Giter Site home page Giter Site logo

cooper's Introduction

Cooper: Testing the Binding Code of Scripting Languages with Cooperative Mutation

Cooper utilize cooperative mutation to test the binding code of scripting languages to find memory-safe issues. Cooperative mutation simultaneously modifies the script code and the related document objects to explore various code paths of the binding code. To support cooperative mutation, we infer the relationship between script code and document objects to guide the two-dimensional mutation. We applied our tool Cooper on three popular commercial software, Adobe Acrobat, Foxit Reader and Microsoft Word. Cooper detected 134 previously unknown bugs, which resulted in 33 CVE entries and 22K bug bounties. Cooper has three components:

  • Object Clustering: In the begining, Cooper parses the given sample documents to extract native objects. To reduce the object search space, Cooper categorizes objects into different classes based on their attributes.

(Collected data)
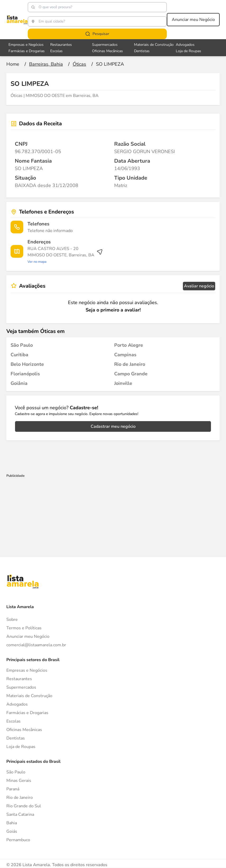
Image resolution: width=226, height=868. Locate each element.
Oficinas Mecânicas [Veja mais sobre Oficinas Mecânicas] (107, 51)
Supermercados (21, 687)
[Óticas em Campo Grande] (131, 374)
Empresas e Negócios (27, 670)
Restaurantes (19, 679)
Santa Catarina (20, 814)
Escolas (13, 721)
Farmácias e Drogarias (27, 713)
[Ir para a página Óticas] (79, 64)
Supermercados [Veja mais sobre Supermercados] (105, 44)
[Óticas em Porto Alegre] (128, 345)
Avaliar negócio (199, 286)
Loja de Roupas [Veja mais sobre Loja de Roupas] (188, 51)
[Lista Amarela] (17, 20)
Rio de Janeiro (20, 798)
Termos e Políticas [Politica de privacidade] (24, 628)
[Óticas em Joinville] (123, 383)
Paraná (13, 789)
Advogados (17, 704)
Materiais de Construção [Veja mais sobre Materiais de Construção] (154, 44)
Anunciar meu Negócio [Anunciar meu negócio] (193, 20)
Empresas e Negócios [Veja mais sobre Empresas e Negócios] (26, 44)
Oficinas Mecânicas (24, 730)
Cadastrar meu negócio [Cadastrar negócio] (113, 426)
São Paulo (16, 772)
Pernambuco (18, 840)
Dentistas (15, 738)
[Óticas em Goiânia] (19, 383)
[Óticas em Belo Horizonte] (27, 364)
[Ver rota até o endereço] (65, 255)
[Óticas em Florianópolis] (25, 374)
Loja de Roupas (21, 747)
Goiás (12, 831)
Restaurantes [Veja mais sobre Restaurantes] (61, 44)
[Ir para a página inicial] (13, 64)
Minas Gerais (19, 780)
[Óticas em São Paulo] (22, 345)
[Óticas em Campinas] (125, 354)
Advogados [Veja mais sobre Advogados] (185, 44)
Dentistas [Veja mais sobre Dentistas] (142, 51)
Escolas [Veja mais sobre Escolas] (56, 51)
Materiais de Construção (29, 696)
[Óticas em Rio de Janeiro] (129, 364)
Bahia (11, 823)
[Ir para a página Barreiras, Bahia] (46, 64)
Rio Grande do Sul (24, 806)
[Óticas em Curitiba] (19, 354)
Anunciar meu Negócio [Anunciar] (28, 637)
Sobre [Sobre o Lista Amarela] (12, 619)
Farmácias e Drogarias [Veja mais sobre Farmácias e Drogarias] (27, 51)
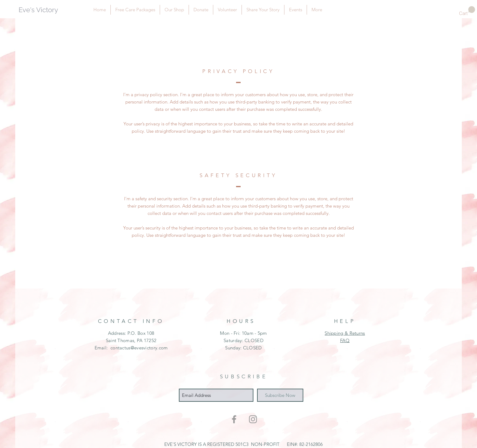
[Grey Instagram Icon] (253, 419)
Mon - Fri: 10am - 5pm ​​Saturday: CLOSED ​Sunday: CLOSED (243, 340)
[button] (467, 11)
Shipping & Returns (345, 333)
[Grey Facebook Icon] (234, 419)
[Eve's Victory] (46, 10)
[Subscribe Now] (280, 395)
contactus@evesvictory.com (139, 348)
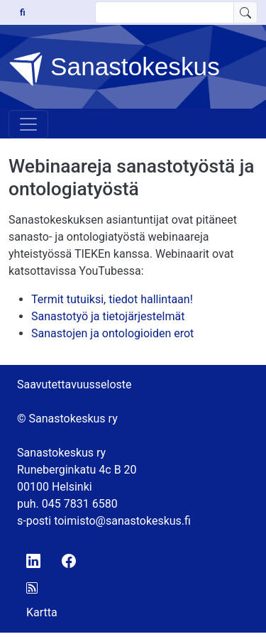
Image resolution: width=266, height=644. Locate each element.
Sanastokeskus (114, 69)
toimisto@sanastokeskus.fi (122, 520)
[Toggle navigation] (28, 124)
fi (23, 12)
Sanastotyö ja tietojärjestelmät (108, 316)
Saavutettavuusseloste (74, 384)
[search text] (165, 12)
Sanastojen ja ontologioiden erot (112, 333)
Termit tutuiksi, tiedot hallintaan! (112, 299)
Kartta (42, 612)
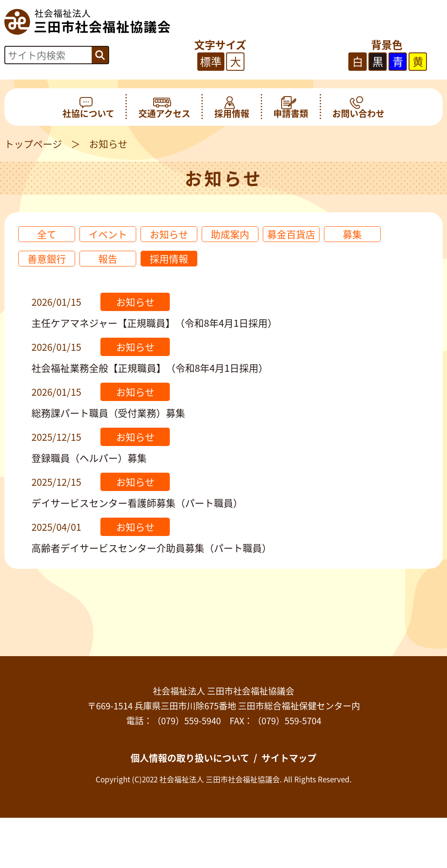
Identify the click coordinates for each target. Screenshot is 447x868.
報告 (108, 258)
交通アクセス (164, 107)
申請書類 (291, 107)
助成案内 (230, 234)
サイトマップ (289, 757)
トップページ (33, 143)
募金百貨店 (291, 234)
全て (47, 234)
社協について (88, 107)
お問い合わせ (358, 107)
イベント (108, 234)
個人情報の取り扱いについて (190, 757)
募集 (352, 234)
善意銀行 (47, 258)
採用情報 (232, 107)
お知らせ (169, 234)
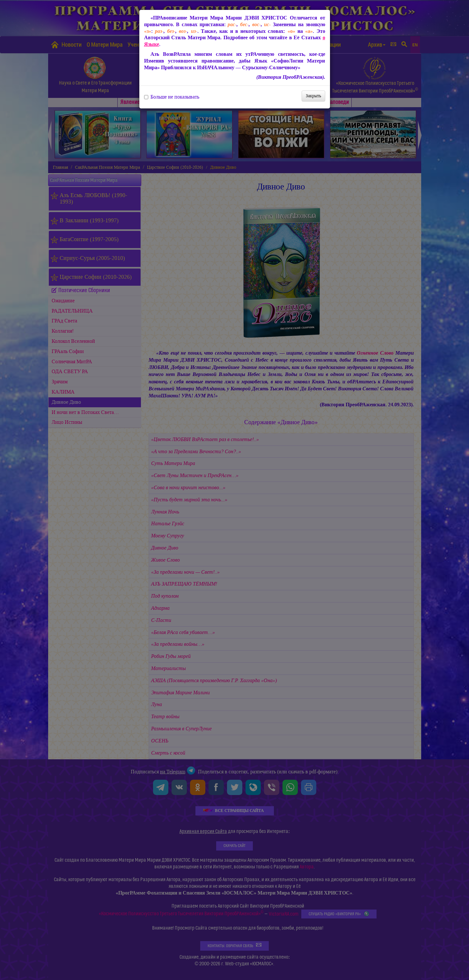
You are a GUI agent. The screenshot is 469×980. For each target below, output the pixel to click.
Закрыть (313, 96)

**Short problem 1:** In the Cooper introduction, how many previously unknown bugs did Cooper detect?
**Short problem 2:** Write the next part of the Cooper introduction, starting after its last sentence.

**Task answer 1:** 134

**Task answer 2:**
  • Relationship Inference: Then, Cooper infer the relationship between object classes and Api groups. Specifically, it produces a large number of documents by combining different object classes and API groups, and records the execution results of the embedded scripts. Based on the success rate of the script execution and the distribution of object classes, Cooper infers the relationship between Api groups and object classes.
  • Relatinship-Guided Mutation: At end, Cooper leverages the inferred relationship to guide the object selection, script generation and object mutation. We also design several cooperative mutation strategies.

The overview of Cooper is illustrated by the diagram below.

The overview of Cooper

For more details, please check our paper published in the 29th Annual Network and Distributed System Security Symposium (NDSS 2022).

Installation & Run

Platform

  • Windows10 64bit
  • Python2

Prerequisites

Collecting PDF/Word samples

You need to prepare some PDF (Word) samples and place them in a folder which will be used as sample_dir. The number of PDF (Word) samples should be between 10,000 to 20,000. We have prepared 200 PDF samples in DropBox, and 214 word samples in DropBox. You can test with these small samples, but for better results, use more samples.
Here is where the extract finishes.